Immigrazione e clandestinità: quando la famiglia non conta
Inserito il 12 marzo 2010
Immigrazione e clandestinità: quando la famiglia non conta|Libertiamo.it
Immigrazione e clandestinità: quando la famiglia non conta

- La sentenza della Corte di Cassazione che ha respinto il ricorso del signore albanese di Busto Arsizio, privo di diritto di soggiorno in Italia e sposato con una donna in attesa di cittadinanza italiana, che chiedeva la temporanea permanenza in Italia nell’interesse dei figli minori in età scolastica, è purtroppo comprensibile, stante l’attuale legislazione. E’ molto meno accettabile una politica che si accontenta di questa legislazione restrittiva, discriminatoria, certamente non adeguata ai tempi.
Una buona discussione dovrebbe anzitutto fare chiarezza sull’oggetto del dibattito, guardando ai fatti. Tutti comprendiamo come possa esistere – e vada evitato – l’uso dei minori come lasciapassare o salvacondotto da parte dei clandestini, ma il caso in questione è molto diverso. Non stiamo parlando dell’immigrato clandestino appena arrivato in Italia con un barcone ed un figlio minore per mano. Qui si tratta di una famiglia ben integrata, o in via di piena integrazione, nel tessuto sociale italiano, che si trova a vivere il disagio di un genitore regolarmente residente in Italia e di un altro privo di diritto al soggiorno.

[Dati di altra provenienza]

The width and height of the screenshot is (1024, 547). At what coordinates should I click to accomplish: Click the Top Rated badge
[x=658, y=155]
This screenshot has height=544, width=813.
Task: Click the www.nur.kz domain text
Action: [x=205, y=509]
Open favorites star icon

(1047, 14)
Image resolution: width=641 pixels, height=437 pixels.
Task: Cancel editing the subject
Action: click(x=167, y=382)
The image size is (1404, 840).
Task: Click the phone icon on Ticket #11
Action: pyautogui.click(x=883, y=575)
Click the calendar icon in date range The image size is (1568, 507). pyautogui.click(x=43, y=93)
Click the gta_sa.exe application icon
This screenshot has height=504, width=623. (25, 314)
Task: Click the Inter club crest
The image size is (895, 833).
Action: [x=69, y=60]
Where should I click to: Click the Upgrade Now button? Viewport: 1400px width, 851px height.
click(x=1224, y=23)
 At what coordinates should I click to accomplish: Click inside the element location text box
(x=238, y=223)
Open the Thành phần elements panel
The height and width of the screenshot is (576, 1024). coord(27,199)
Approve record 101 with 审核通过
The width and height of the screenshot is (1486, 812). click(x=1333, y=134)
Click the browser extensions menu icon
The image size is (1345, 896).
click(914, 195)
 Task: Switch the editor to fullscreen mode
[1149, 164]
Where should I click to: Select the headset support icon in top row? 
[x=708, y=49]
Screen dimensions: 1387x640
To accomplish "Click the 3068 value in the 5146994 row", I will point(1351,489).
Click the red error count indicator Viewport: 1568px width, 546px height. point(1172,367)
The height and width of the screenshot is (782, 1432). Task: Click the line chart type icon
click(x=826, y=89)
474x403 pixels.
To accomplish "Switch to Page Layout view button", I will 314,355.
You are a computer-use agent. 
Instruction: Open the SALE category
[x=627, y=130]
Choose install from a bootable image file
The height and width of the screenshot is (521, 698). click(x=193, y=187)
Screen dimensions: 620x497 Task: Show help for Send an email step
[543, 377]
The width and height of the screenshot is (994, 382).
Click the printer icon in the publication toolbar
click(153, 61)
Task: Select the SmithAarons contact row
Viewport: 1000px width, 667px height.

Il problema, allora, non è la Cassazione, dalla quale non possiamo aspettarci una supplenza legislativa che colmi le incertezze della politica e alla quale non è utile rivolgere accuse di contraddittorietà rispetto a giudizi passati (spetterà comunque alle Sezioni Unite dirimere la questione). Il nodo da sciogliere è una legislazione che non sa affrontare in modo diverso casi molto diversi, che non riconosce il diritto naturale al ricongiungimento se non nello schema ‘classico’ del genitore che lavora e che si fa raggiungere in Italia dal figlio lontano.
Più in generale, in una fase congiunturale così difficile, sempre più immigrati perdono il lavoro ed il diritto al soggiorno. E si trovano a fare i conti con la realtà di una famiglia ‘più italiana’ e ‘meno rimpatriabile’ di quanto la legge riconosca. Ed è a situazioni come queste che le politiche per l’integrazione – anzi, le politiche per la famiglia – dovrebbero guardare.
E’ un peccato che alcuni, nel PdL, abbiano avuto il riflesso (quasi condizionato) di commentare con soddisfazione la sentenza avendo in testa il barcone e non la famiglia. E’ la tutela della famiglia, invece, che dovrebbe spingerci a riconsiderare nel profondo il nostro approccio ai temi dell’immigrazione e della cittadinanza.